▶ Direction:
Arrange the stretch of rows from the line containing "Open biggest buyer wallet external link" through the line containing "click(x=857, y=162)" as a two-column CSV with the headers instruction and response. Give one line per row, with its text and its answer each in a single quoted field and any line breaks replaced by spaces.

# START OF Supplied entries

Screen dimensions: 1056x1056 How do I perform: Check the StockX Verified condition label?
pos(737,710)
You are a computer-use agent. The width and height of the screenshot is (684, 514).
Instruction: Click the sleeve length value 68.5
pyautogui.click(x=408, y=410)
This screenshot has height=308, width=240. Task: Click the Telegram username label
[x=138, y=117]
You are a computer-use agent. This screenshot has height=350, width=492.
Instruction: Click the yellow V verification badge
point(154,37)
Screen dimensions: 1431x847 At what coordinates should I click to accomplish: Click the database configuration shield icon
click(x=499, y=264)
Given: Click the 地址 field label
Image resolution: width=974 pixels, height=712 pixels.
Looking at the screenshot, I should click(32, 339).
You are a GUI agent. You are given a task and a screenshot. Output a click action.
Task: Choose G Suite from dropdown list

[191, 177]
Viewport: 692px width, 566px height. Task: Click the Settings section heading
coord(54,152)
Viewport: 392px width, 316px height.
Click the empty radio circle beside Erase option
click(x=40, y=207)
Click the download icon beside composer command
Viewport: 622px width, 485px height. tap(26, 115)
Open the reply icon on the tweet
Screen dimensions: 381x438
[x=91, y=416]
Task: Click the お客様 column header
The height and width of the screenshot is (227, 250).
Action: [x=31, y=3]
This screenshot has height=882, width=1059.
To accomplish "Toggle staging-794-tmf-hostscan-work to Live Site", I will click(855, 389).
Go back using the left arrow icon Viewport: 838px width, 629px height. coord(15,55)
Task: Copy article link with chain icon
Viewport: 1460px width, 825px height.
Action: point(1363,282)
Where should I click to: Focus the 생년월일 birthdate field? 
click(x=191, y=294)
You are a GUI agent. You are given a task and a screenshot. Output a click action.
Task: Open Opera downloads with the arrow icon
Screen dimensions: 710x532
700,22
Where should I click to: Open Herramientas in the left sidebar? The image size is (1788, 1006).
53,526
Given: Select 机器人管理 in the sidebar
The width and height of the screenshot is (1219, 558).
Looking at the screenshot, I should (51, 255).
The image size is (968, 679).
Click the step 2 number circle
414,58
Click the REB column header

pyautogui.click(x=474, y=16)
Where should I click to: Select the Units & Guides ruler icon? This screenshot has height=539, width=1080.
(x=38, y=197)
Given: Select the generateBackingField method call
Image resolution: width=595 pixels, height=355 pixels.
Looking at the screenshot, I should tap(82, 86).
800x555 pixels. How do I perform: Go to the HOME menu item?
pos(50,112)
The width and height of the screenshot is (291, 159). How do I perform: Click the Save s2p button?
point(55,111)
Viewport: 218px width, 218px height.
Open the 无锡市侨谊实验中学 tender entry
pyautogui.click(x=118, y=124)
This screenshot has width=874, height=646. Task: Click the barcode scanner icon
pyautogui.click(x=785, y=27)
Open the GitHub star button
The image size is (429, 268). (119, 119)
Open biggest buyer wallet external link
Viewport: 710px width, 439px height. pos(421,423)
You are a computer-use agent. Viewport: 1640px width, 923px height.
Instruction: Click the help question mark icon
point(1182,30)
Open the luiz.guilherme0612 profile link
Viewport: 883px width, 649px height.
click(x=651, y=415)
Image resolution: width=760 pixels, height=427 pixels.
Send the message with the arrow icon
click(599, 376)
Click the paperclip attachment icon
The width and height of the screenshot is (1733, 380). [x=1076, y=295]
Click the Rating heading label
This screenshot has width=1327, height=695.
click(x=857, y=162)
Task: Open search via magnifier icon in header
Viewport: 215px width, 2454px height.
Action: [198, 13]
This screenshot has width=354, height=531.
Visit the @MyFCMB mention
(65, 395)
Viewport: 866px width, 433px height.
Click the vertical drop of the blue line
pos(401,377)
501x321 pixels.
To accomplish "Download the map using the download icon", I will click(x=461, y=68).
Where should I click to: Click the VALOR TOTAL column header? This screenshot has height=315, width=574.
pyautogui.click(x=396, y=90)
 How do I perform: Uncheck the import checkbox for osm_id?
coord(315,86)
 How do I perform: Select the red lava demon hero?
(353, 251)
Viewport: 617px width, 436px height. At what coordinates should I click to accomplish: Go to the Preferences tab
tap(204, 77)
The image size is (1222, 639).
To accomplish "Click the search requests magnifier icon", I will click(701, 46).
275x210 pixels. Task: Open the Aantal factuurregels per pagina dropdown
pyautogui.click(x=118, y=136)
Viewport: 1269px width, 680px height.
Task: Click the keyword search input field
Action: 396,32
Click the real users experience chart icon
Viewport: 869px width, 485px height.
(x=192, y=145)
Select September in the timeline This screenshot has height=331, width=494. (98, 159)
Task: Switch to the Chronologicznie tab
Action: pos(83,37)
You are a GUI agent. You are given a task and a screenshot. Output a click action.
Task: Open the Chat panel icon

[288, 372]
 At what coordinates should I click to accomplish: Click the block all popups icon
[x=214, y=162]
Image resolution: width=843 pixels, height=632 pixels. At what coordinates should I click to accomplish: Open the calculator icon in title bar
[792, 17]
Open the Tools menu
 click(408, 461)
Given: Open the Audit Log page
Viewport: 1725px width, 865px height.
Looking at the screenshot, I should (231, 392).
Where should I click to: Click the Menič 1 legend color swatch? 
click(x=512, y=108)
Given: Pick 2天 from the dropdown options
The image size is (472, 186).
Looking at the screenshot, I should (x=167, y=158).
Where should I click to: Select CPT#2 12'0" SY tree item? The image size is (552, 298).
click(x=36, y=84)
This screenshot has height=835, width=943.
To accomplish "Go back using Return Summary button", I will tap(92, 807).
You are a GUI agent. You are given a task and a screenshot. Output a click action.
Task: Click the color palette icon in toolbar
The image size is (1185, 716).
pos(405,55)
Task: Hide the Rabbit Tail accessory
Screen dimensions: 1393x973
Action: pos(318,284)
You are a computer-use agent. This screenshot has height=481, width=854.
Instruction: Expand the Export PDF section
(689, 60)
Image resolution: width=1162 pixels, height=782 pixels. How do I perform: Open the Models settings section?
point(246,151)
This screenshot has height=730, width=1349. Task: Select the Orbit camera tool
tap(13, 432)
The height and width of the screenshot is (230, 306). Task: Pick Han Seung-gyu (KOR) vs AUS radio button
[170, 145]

# END OF Supplied entries

▶ Result of the task:
instruction,response
"Open biggest buyer wallet external link","Viewport: 710px width, 439px height. pos(421,423)"
"You are a computer-use agent. Viewport: 1640px width, 923px height. Instruction: Click the help question mark icon","point(1182,30)"
"Open the luiz.guilherme0612 profile link Viewport: 883px width, 649px height.","click(x=651, y=415)"
"Image resolution: width=760 pixels, height=427 pixels. Send the message with the arrow icon","click(599, 376)"
"Click the paperclip attachment icon","The width and height of the screenshot is (1733, 380). [x=1076, y=295]"
"Click the Rating heading label This screenshot has width=1327, height=695.","click(x=857, y=162)"